Prime Minister Abiy Ahmed has won international praise for his reformist agenda since coming to power in April, including allowing the return of exiled opposition figures.
But his mandate has been marked by ethnic violence, mainly between the Oromo community and other minority groups in several parts of the Horn of Africa nation.
"The objective of the Commission is to maintain peace, justice, national unity and consensus and also reconciliation among Ethiopian peoples," Fana reported on its website.
It said the commission would also identify the reasons for disputes and violations of human rights.

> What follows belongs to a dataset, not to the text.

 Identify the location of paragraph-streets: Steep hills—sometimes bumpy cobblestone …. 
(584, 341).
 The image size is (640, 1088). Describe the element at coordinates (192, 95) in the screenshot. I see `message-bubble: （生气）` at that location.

Tesfaye Daba, president of the parliamentary commission for peace and foreign affairs, told Fana the commission will investigate abuses and make proposals to the parliament on how to make amends.
According to the UN Office for the Coordination of Humanitarian Affairs, at least 2.4 million people have been displaced inside Ethiopia by intercommunal violence.
Around one million people were forced from their homes after violent clashes between Oromo people and the Gedeo ethnic minority in the south after Abiy came to power this year.
Ethnic clashes have overshadowed Abiy's reforms, which include the planned privatisation of public companies, the release of jailed dissidents and journalists and a peace accord with neighbouring Eritrea.
Rights groups have for years accused Ethiopian security forces of abuses, mainly against suspected members of rebel groups opposed to the EPRDF ruling party.